I have a self-hosted web site that allows users to log in and view data stored in different files across a network. The web server is running a service that accesses the data and sends it to the users.
The setup is simple: The web server is a dedicated machine, networked with other data servers through a gigabit LAN. The web service is accessing the data through simple SMB file shares. It knows nothing of the network, and is just using simple filepaths like \\dataserver1\foo\bar.jpg
. Each data server is storing terabytes worth of data.
I'm noticing that the data access is somewhat slower than I expected. Is this the best way to make the data available to users? Is there a better, more efficient solution than SMB file shares?

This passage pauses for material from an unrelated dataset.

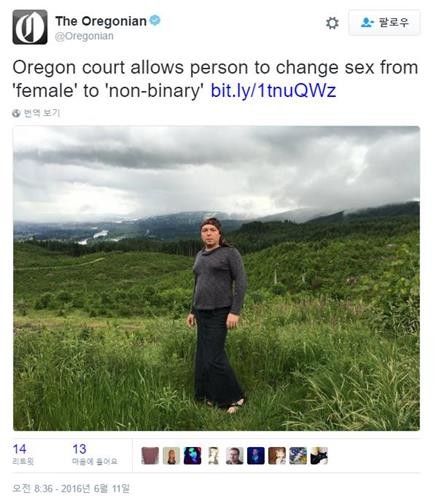Click the blue verified badge
This screenshot has height=500, width=443.
click(x=155, y=20)
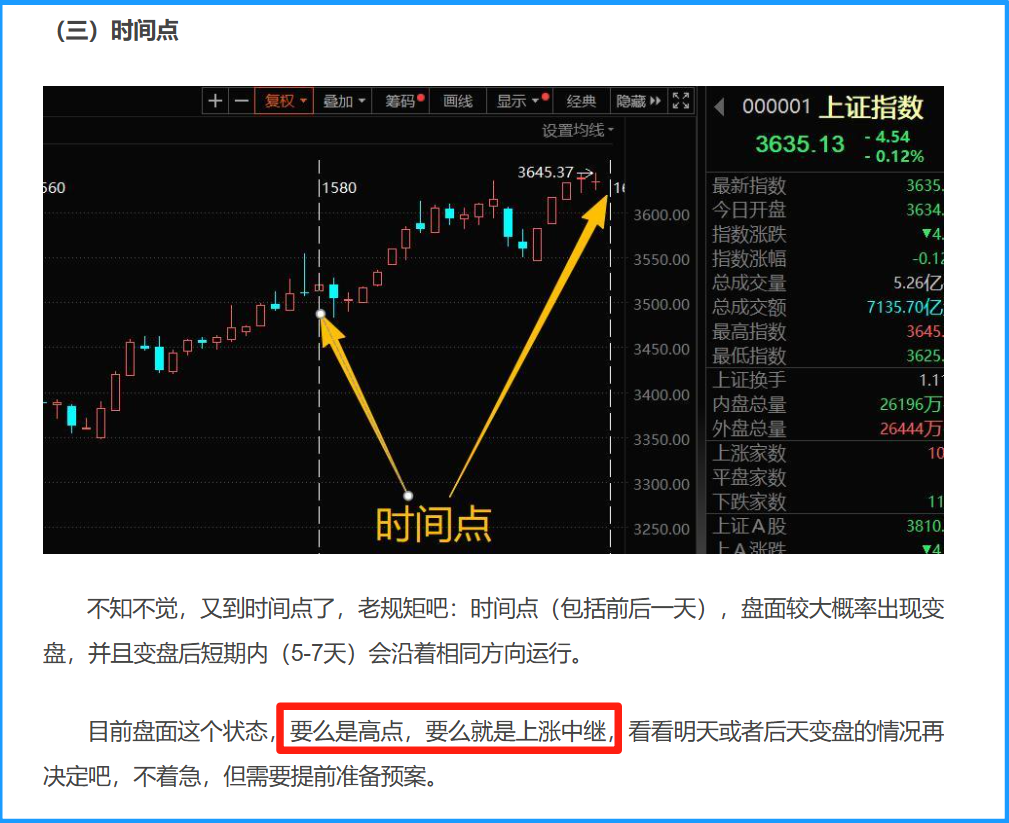
Task: Open the 显示 display options dropdown
Action: tap(512, 101)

This system is entirely Windows-based.
\Well, first - I would get rid of \\dataserver1\ - I really lOVE using DFS for organizing my shares in a hiararchy that does NOT contain the server name. Allows replication etc. at later stages.
That said - you are basically done. YOu need to find out where your bottlenecks are. On 2008R2 file shares are not particularly slow. But for large files, the network may be slow (gigabit lan - sorry - is not exactly fast, 80mbite per second is all you will get here). You may also have memory issues or overworked disc IO - so I suggest making a performance analysis on your storage servers.

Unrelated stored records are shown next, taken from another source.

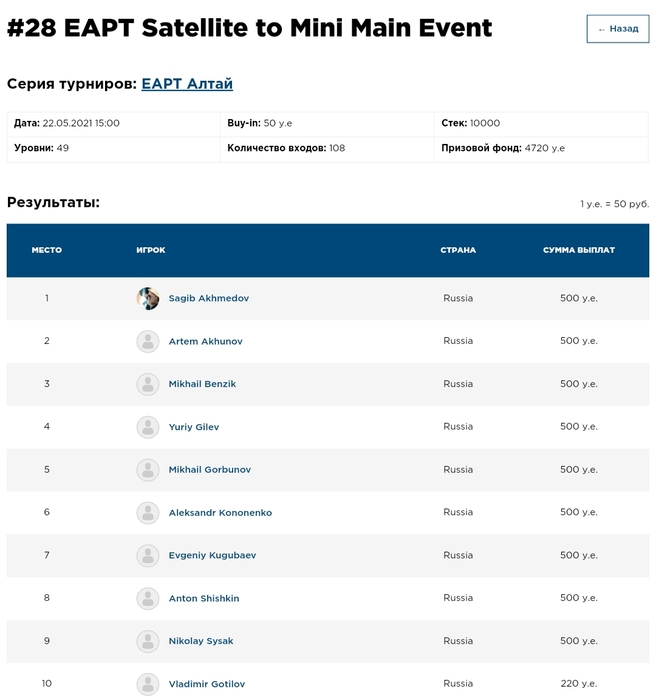Click Anton Shishkin's avatar icon
The image size is (656, 700).
click(148, 599)
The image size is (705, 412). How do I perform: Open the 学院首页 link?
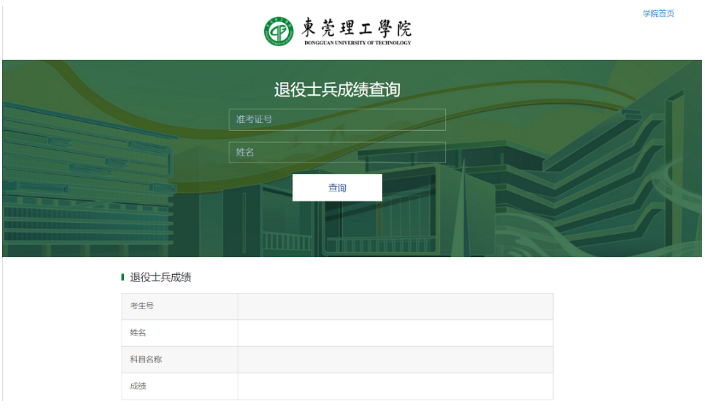point(658,13)
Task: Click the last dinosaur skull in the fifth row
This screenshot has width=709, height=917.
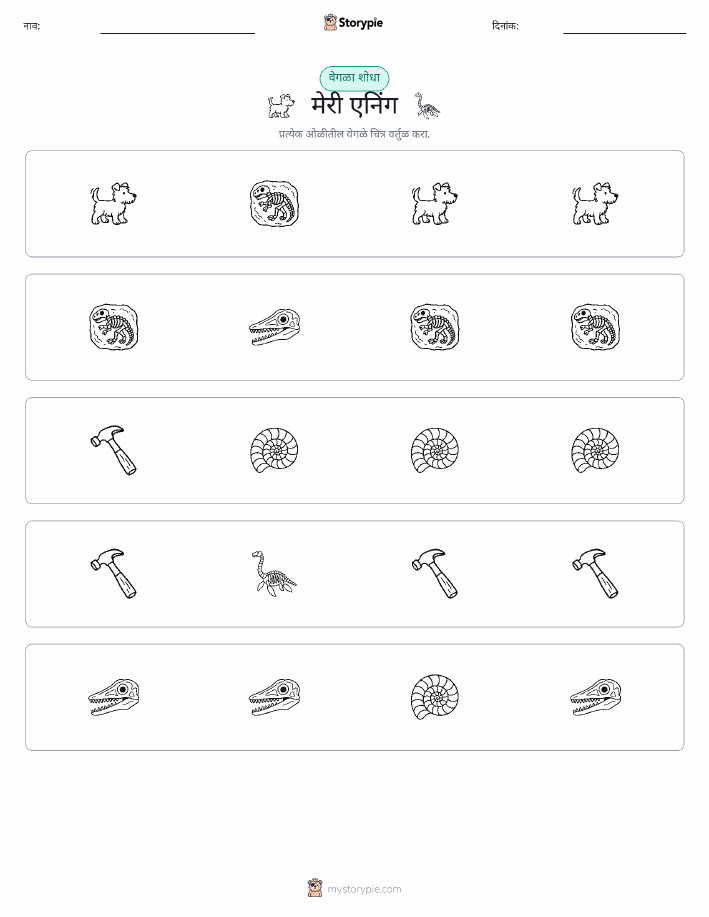Action: [596, 697]
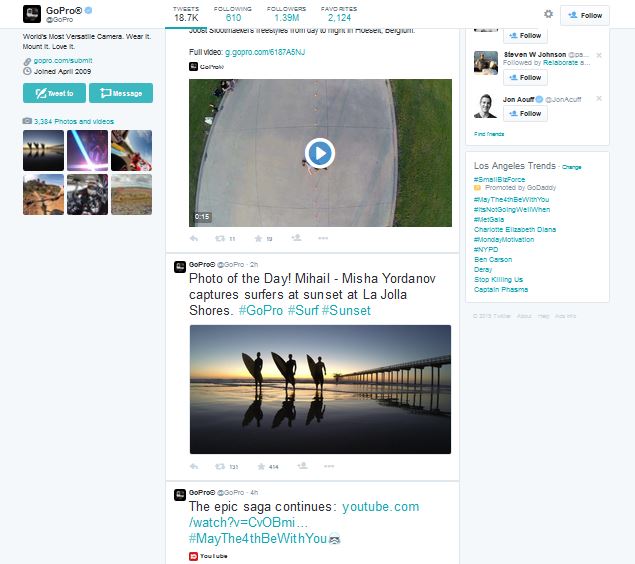Click the Message button

click(x=121, y=93)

Can you please update your question with a more detailed analysis? Given "terabyte of data" I assume you may run into a problem with your web server saturating at least it's own side of tne network, in which case getting a switch with at least 1-2 10gbit ports is the only solution (or a card that allows binding). Even if individual servers do not serve more than 1gbit - the single web server side may be overloaded.
How much processing happens? How muc hdata is "thrown away" at the web server? If that is a lot, replace the SMB shares with web services on the servers that PRE-FILTER THE DATA, so the throw away part happens on the individual storage servers.
eally depends on waht you DO with it, and you dont give us enough information here to maake more than totally uneducated wild guesses.